Creating DataFrame from list of dictionaries in Pandas - Performance & Efficiency
We want to understand how the time needed to create a DataFrame changes as the input list grows.
How does the work increase when we add more dictionaries to the list?
Analyze the time complexity of the following code snippet.
import pandas as pd
list_of_dicts = [
{'name': 'Alice', 'age': 25},
{'name': 'Bob', 'age': 30},
{'name': 'Charlie', 'age': 35}
]
df = pd.DataFrame(list_of_dicts)
This code creates a DataFrame from a list where each item is a dictionary representing a row.
Identify the loops, recursion, array traversals that repeat.
- Primary operation: pandas reads each dictionary in the list to build rows.
- How many times: Once for each dictionary in the list (n times).
As the list grows, pandas processes each dictionary one by one to form the DataFrame.
| Input Size (n) | Approx. Operations |
|---|---|
| 10 | About 10 dictionary reads |
| 100 | About 100 dictionary reads |
| 1000 | About 1000 dictionary reads |
Pattern observation: The work grows directly with the number of dictionaries; doubling the list roughly doubles the work.
Time Complexity: O(n)
This means the time to create the DataFrame grows linearly with the number of dictionaries in the list.

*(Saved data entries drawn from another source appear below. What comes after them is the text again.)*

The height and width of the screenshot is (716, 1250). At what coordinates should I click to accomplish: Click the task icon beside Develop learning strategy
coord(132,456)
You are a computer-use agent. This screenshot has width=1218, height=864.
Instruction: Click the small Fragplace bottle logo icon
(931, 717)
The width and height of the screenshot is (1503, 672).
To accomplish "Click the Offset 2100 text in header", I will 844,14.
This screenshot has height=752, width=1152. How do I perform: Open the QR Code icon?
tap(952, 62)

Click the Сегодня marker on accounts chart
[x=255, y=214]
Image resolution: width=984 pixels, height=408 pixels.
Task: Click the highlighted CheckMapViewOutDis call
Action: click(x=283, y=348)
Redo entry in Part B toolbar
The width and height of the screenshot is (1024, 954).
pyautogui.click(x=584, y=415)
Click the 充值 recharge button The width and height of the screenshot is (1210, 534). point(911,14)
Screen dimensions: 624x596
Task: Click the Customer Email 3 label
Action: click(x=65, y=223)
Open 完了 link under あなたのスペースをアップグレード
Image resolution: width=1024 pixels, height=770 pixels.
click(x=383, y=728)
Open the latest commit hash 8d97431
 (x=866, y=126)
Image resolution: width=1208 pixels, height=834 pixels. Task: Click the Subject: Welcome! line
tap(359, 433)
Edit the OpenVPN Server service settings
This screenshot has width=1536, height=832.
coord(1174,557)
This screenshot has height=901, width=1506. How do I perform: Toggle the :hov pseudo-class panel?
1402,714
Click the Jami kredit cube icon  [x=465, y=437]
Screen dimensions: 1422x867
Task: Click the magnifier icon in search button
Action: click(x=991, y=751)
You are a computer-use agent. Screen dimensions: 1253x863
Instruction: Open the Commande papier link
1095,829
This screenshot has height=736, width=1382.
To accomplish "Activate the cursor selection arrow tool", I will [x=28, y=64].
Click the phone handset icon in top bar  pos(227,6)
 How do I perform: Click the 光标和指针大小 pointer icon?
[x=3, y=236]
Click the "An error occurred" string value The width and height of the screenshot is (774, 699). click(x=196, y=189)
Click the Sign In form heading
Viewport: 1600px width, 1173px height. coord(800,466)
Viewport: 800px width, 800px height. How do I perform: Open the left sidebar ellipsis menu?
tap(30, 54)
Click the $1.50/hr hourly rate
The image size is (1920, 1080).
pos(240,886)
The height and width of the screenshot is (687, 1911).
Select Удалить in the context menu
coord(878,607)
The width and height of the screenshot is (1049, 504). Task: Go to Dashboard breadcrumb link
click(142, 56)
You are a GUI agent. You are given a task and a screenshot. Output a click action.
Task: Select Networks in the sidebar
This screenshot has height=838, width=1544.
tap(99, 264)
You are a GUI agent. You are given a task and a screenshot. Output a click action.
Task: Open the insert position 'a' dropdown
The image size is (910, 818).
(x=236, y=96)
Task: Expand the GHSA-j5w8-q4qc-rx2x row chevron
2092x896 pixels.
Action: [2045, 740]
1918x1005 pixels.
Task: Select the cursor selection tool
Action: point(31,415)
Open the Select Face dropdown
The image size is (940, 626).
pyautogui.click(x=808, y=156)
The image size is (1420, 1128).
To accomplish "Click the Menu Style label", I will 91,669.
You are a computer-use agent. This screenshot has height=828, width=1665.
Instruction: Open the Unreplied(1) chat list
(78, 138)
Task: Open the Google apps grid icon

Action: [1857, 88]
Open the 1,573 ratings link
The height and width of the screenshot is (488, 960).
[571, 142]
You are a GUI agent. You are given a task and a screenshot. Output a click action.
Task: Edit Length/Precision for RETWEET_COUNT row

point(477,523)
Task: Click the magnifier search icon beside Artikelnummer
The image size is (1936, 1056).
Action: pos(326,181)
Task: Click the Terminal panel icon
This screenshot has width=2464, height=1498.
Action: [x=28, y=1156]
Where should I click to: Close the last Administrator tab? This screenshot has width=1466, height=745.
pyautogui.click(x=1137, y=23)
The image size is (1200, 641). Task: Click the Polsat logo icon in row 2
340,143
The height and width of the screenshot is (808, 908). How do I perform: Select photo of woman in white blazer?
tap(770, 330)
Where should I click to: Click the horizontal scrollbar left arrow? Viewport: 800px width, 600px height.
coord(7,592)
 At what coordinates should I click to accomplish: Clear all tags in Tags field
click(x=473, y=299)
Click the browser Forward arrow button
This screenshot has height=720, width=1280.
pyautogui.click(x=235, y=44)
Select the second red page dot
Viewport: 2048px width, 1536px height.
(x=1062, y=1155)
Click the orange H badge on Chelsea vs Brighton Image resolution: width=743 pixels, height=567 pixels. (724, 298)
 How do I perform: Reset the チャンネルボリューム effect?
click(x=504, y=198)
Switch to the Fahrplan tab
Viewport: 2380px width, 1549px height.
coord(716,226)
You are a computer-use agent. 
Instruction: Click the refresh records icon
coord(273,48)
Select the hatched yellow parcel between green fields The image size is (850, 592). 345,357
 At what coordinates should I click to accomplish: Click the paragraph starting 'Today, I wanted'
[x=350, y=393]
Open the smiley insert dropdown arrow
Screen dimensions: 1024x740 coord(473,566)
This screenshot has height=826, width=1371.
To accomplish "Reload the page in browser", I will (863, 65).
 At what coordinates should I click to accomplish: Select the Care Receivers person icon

[X] Wrong: "Creating a DataFrame from a list of dictionaries is instant no matter the size."
[OK] Correct: Each dictionary must be read and processed, so more dictionaries mean more work and more time.
Understanding how data size affects DataFrame creation helps you reason about performance in real projects and interviews.
"What if we changed the input from a list of dictionaries to a dictionary of lists? How would the time complexity change?"